Dataset entries:
---

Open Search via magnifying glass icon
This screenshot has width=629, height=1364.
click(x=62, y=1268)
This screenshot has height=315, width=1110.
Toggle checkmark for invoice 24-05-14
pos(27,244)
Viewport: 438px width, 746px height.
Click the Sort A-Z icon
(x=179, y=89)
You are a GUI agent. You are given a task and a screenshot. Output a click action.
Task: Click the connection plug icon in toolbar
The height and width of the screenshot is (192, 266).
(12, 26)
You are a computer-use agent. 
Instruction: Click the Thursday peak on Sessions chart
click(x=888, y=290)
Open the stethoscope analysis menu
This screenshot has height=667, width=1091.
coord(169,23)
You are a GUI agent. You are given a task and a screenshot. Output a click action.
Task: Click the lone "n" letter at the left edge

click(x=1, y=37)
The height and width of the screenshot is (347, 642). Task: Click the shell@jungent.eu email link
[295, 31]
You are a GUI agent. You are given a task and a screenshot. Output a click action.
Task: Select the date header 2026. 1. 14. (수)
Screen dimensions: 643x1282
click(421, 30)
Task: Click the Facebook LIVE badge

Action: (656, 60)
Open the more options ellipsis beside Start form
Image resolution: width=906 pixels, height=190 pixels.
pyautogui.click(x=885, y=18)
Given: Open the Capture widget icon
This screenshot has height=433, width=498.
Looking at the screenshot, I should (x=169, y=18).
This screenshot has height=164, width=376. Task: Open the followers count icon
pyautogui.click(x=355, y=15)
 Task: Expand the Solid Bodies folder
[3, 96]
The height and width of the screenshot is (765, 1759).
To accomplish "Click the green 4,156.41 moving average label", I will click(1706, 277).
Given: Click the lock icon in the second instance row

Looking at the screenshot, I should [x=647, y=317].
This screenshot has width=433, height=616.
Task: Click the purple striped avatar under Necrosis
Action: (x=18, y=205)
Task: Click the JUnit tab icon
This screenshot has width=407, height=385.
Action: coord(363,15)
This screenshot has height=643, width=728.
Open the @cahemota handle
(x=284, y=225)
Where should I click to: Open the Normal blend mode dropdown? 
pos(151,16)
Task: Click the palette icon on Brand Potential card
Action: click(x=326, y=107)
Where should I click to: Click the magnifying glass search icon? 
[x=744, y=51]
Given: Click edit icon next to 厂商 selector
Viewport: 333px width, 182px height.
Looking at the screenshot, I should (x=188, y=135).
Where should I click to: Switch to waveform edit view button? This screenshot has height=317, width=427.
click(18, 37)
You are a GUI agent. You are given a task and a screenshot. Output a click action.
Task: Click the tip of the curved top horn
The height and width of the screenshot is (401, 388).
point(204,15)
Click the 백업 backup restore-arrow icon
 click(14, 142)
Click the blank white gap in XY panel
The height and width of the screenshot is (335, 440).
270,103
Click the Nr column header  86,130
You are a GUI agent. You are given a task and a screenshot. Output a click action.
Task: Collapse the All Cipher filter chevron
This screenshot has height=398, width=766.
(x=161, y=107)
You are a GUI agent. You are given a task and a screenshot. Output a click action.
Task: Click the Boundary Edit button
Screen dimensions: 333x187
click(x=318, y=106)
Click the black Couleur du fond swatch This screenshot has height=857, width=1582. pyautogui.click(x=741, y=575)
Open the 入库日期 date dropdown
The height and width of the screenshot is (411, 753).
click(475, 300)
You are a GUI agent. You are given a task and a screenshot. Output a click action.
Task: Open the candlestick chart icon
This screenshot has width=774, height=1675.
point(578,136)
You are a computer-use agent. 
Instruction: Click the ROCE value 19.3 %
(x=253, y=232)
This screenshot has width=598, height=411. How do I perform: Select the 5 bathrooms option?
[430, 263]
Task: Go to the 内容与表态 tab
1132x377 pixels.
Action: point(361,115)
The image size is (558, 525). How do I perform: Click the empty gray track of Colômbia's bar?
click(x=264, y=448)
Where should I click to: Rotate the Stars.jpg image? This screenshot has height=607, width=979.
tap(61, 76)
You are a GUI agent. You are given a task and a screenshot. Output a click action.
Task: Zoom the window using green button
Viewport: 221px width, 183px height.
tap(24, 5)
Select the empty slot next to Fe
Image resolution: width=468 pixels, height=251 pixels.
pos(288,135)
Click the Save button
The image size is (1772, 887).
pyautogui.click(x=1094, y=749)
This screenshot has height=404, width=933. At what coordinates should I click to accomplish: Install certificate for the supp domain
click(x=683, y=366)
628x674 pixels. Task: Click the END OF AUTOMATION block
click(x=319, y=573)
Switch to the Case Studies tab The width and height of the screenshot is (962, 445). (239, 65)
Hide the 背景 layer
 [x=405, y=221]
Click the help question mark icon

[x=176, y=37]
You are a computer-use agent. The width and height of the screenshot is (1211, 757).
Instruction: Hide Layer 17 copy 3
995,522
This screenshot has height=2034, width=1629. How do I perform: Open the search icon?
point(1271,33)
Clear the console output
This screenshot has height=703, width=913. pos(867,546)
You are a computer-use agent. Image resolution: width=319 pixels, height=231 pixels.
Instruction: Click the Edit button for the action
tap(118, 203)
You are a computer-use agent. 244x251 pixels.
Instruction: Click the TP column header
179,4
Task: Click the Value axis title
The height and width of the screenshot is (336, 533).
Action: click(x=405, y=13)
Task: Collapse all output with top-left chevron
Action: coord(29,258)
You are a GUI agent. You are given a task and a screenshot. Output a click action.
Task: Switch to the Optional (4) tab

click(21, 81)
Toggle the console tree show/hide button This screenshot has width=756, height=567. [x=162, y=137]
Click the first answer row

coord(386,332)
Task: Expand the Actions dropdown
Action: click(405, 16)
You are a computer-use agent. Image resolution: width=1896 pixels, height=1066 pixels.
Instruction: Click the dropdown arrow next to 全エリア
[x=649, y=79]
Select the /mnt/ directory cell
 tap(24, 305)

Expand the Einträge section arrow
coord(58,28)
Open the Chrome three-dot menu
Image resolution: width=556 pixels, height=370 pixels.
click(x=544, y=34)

---

## [Work task]
Reproduce every entry, word for word.

## [Answer for this exercise]
Open Search via magnifying glass icon
This screenshot has width=629, height=1364.
click(x=62, y=1268)
This screenshot has height=315, width=1110.
Toggle checkmark for invoice 24-05-14
pos(27,244)
Viewport: 438px width, 746px height.
Click the Sort A-Z icon
(x=179, y=89)
You are a GUI agent. You are given a task and a screenshot. Output a click action.
Task: Click the connection plug icon in toolbar
The height and width of the screenshot is (192, 266).
(12, 26)
You are a computer-use agent. 
Instruction: Click the Thursday peak on Sessions chart
click(x=888, y=290)
Open the stethoscope analysis menu
This screenshot has height=667, width=1091.
coord(169,23)
You are a GUI agent. You are given a task and a screenshot. Output a click action.
Task: Click the lone "n" letter at the left edge

click(x=1, y=37)
The height and width of the screenshot is (347, 642). Task: Click the shell@jungent.eu email link
[295, 31]
You are a GUI agent. You are given a task and a screenshot. Output a click action.
Task: Select the date header 2026. 1. 14. (수)
Screen dimensions: 643x1282
click(421, 30)
Task: Click the Facebook LIVE badge

Action: (656, 60)
Open the more options ellipsis beside Start form
Image resolution: width=906 pixels, height=190 pixels.
pyautogui.click(x=885, y=18)
Given: Open the Capture widget icon
This screenshot has height=433, width=498.
Looking at the screenshot, I should (x=169, y=18).
This screenshot has height=164, width=376. Task: Open the followers count icon
pyautogui.click(x=355, y=15)
 Task: Expand the Solid Bodies folder
[3, 96]
The height and width of the screenshot is (765, 1759).
To accomplish "Click the green 4,156.41 moving average label", I will click(1706, 277).
Given: Click the lock icon in the second instance row

Looking at the screenshot, I should [x=647, y=317].
This screenshot has width=433, height=616.
Task: Click the purple striped avatar under Necrosis
Action: (x=18, y=205)
Task: Click the JUnit tab icon
This screenshot has width=407, height=385.
Action: coord(363,15)
This screenshot has height=643, width=728.
Open the @cahemota handle
(x=284, y=225)
Where should I click to: Open the Normal blend mode dropdown? 
pos(151,16)
Task: Click the palette icon on Brand Potential card
Action: click(x=326, y=107)
Where should I click to: Click the magnifying glass search icon? 
[x=744, y=51]
Given: Click edit icon next to 厂商 selector
Viewport: 333px width, 182px height.
Looking at the screenshot, I should (x=188, y=135).
Where should I click to: Switch to waveform edit view button? This screenshot has height=317, width=427.
click(18, 37)
You are a GUI agent. You are given a task and a screenshot. Output a click action.
Task: Click the tip of the curved top horn
The height and width of the screenshot is (401, 388).
point(204,15)
Click the 백업 backup restore-arrow icon
 click(14, 142)
Click the blank white gap in XY panel
The height and width of the screenshot is (335, 440).
270,103
Click the Nr column header  86,130
You are a GUI agent. You are given a task and a screenshot. Output a click action.
Task: Collapse the All Cipher filter chevron
This screenshot has height=398, width=766.
(x=161, y=107)
You are a GUI agent. You are given a task and a screenshot. Output a click action.
Task: Click the Boundary Edit button
Screen dimensions: 333x187
click(x=318, y=106)
Click the black Couleur du fond swatch This screenshot has height=857, width=1582. pyautogui.click(x=741, y=575)
Open the 入库日期 date dropdown
The height and width of the screenshot is (411, 753).
click(475, 300)
You are a GUI agent. You are given a task and a screenshot. Output a click action.
Task: Open the candlestick chart icon
This screenshot has width=774, height=1675.
point(578,136)
You are a computer-use agent. 
Instruction: Click the ROCE value 19.3 %
(x=253, y=232)
This screenshot has width=598, height=411. How do I perform: Select the 5 bathrooms option?
[430, 263]
Task: Go to the 内容与表态 tab
1132x377 pixels.
Action: point(361,115)
The image size is (558, 525). How do I perform: Click the empty gray track of Colômbia's bar?
click(x=264, y=448)
Where should I click to: Rotate the Stars.jpg image? This screenshot has height=607, width=979.
tap(61, 76)
You are a GUI agent. You are given a task and a screenshot. Output a click action.
Task: Zoom the window using green button
Viewport: 221px width, 183px height.
tap(24, 5)
Select the empty slot next to Fe
Image resolution: width=468 pixels, height=251 pixels.
pos(288,135)
Click the Save button
The image size is (1772, 887).
pyautogui.click(x=1094, y=749)
This screenshot has height=404, width=933. At what coordinates should I click to accomplish: Install certificate for the supp domain
click(x=683, y=366)
628x674 pixels. Task: Click the END OF AUTOMATION block
click(x=319, y=573)
Switch to the Case Studies tab The width and height of the screenshot is (962, 445). (239, 65)
Hide the 背景 layer
 [x=405, y=221]
Click the help question mark icon

[x=176, y=37]
You are a computer-use agent. The width and height of the screenshot is (1211, 757).
Instruction: Hide Layer 17 copy 3
995,522
This screenshot has height=2034, width=1629. How do I perform: Open the search icon?
point(1271,33)
Clear the console output
This screenshot has height=703, width=913. pos(867,546)
You are a computer-use agent. Image resolution: width=319 pixels, height=231 pixels.
Instruction: Click the Edit button for the action
tap(118, 203)
You are a computer-use agent. 244x251 pixels.
Instruction: Click the TP column header
179,4
Task: Click the Value axis title
The height and width of the screenshot is (336, 533).
Action: click(x=405, y=13)
Task: Collapse all output with top-left chevron
Action: coord(29,258)
You are a GUI agent. You are given a task and a screenshot. Output a click action.
Task: Switch to the Optional (4) tab

click(21, 81)
Toggle the console tree show/hide button This screenshot has width=756, height=567. [x=162, y=137]
Click the first answer row

coord(386,332)
Task: Expand the Actions dropdown
Action: click(405, 16)
You are a computer-use agent. Image resolution: width=1896 pixels, height=1066 pixels.
Instruction: Click the dropdown arrow next to 全エリア
[x=649, y=79]
Select the /mnt/ directory cell
 tap(24, 305)

Expand the Einträge section arrow
coord(58,28)
Open the Chrome three-dot menu
Image resolution: width=556 pixels, height=370 pixels.
click(x=544, y=34)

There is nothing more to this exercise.